Узнав об обыске, без гроша в кармане, захватив только краюху хлеба, без всякой руководящей мысли, он оказался на улице. Было свежее зимнее утро. Плечи вздрагивали под дубленым поношенным полушубком. Идти было некуда. У новых друзей всюду могла быть засада. Вокзалы казались строго охраняемой ловушкой. Он знал за собой полную неспособность прикинуться тихой овечкой, другом нового порядка. Если бы у него была связка гранат или бомба, он способен был бы ворваться в какой-нибудь совдеп, утолить бушевавшую в нем ярость, а там будь что будет.
Ноябрьский холод несколько успокоил его, и он шагом пехотинца двинулся к Нарвской заставе. Очутившись за городом, он шел, никем не задерживаемый, до Лигова и там сел в насквозь промерзший поезд на Гатчину. Из Красного Села, отдохнув в парке, он перешел на ропшинскую дорогу, инстинктивно уходя от морских, усиленно охраняемых берегов, от железнодорожных узлов. Крестьянин, везший на паре сытых коней хворост и валежник из дворцовых лесов, довез его до Волосова и пустил переночевать. Ульрих сказал ему, что у него сестра в Ямбурге, но он не знает — можно ли теперь туда пробраться. Хозяйский сын сообщил ему, что красные эстонские войска наступают сейчас на Нарву и он сам утром идет с телегой, мобилизованный в обоз для перевозки патронов вслед за армией. Ульрих засунул пару рукавичек и извозчичий кнут за веревочный пояс и, где поездом, где пеший, двинулся на запад. Недалеко от Нарвы он осел на мызе «серого барона» в качестве рабочего, причем хозяин выдавал его за племянника.

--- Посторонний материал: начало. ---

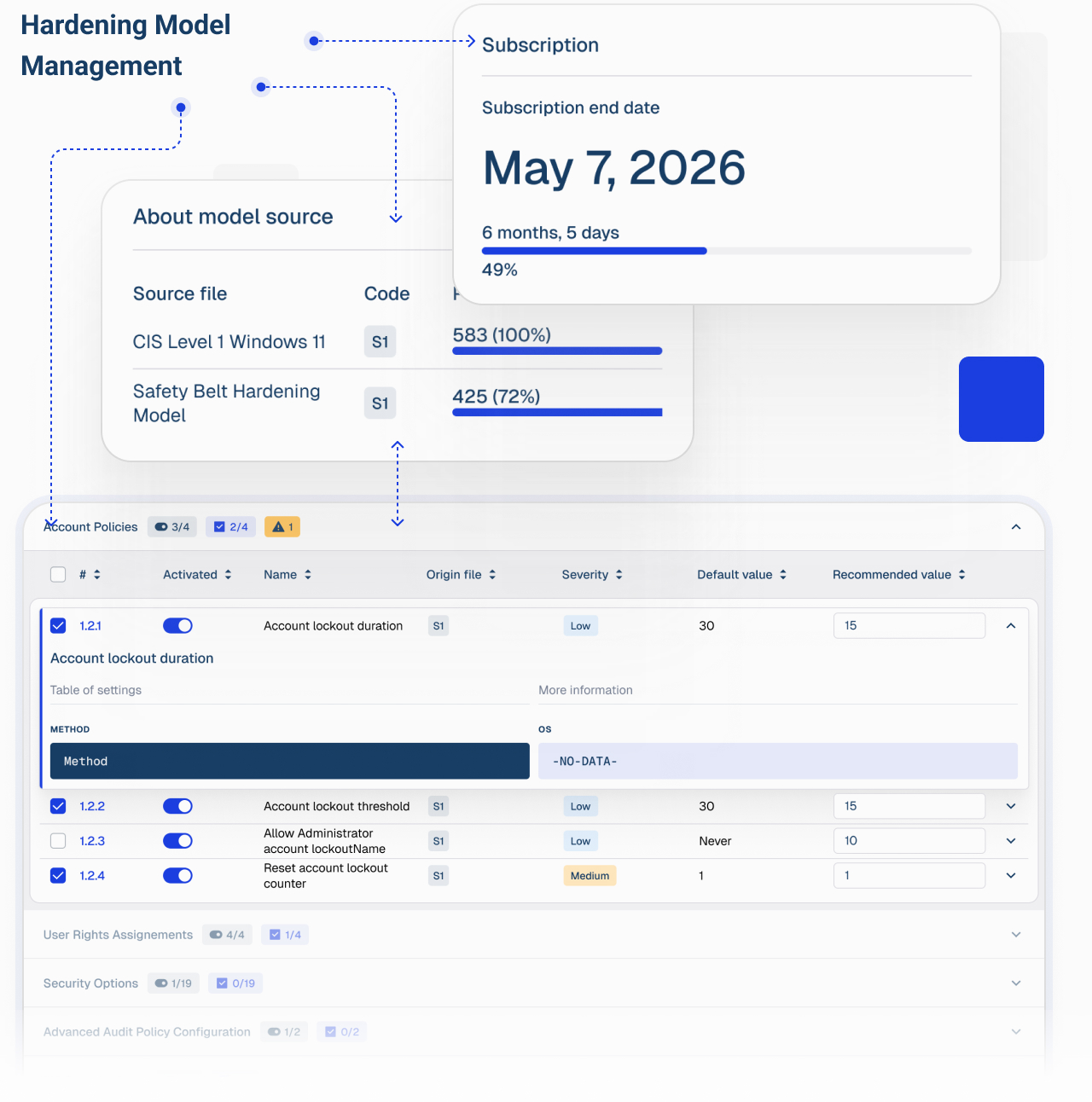Click S1 code badge for CIS Level 1
This screenshot has height=1102, width=1092.
(x=380, y=342)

Молчаливый, потерявший городской облик, он пришелся по вкусу хозяину и прожил на мызе до первых теплых дней. И вместе с хозяином оказался в белоэстонских отрядах, действовавших под Верро и Валком.
Наступая и отступая, по-волчьи дрались эти полупартизанские отряды, находя поддержку в среде крупных хозяев края, почти лишенного середняцкого слоя крестьян. Здесь зверь, выросший и окрепший в душе Ульриха, нашел себе выход.

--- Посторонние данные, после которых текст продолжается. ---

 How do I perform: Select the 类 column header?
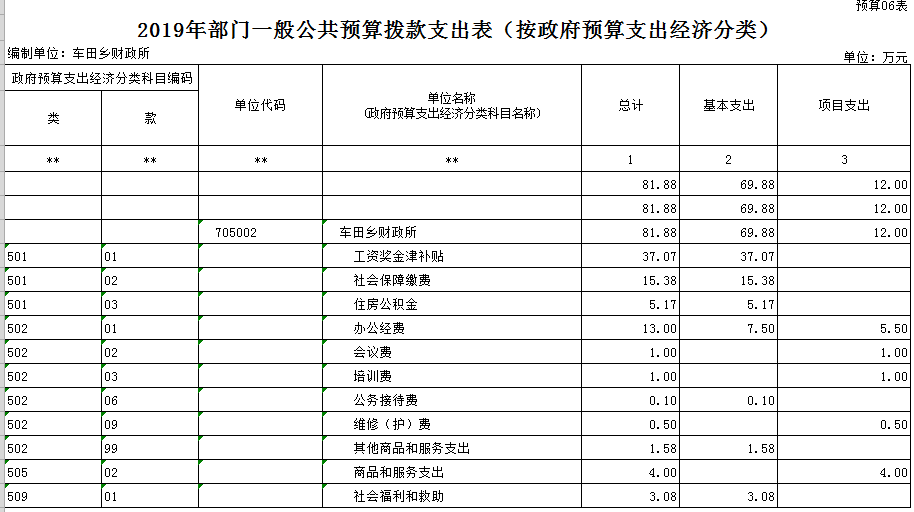53,118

Прячась в болотистых лесах, ночными набегами на растянутые красные части он приобрел славу бесстрашного, озлобленного бойца, и его побаивались даже свои. Его отряд не брал в плен ни эстонских батраков, добровольно вступивших в красные ряды, ни мобилизованных русских крестьян. Он расстреливал их собственноручно и требовал от своих подчиненных такой же жестокости. Он полностью насладился местью, когда, прорвавшись в грозу и бурю в красный тыл, столкнулся в лесной сторожке с красным командиром. Командир отказался сдаться, и Ульрих приказал взять его живым. У красного офицера был только наган. Шесть пуль были выпущены с расчетом и метко. Может быть, он надеялся на близкую помощь. После шести выстрелов наган замолк. Видимо, офицер берег для себя седьмую. В темноте солдаты Ульриха бросились к сторожке. При свете молнии перед Карасевым в окне мелькнуло искаженное лицо Ульриха. В нем было столько остервенелой ненависти, что Карасев не выдержал и выпустил последнюю, седьмую пулю. Она задела ухо и затылок Ульриха. Истекая кровью, поняв при свете факела, что перед ним бывший офицер, Ульрих учинил зверскую расправу над Карасевым.

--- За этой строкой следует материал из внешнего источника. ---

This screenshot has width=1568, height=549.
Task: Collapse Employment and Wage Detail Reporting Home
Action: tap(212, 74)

В юрьевском госпитале Ульриху отрезали половину уха, но рана на голове не заживала и гноилась.
Из госпиталя с письмом Бугоровского Ульрих явился в штаб корпуса Родзянки, который захватил Нарву и был нацелен на Петроград.
Бугоровский пребывал в приподнятом настроении. Он с легкостью азартного игрока поверил в блестящие планы и организацию Родзянки. В конце концов за этим победителем красносельских офицерских скачек стоят дипломаты великих держав со всем их вековым налаженным аппаратом разведки, за ним европейский и американский капитал, у которого миллиардные интересы в России и который, конечно, знает, что делает.
Нетрудно было Виктору Степановичу поверить и в то, что притаившийся небольшевистский Петроград в удобный момент постарается нанести удар в спину красным. У Виктора Степановича были явные доказательства того, что Живаго и его друзья не дремлют. Дважды из штаба ему передавали приветы и краткую информацию о его заводе и доме, подписанную Живаго и переданную тайной агентурой через Выборг и Гельсингфорс.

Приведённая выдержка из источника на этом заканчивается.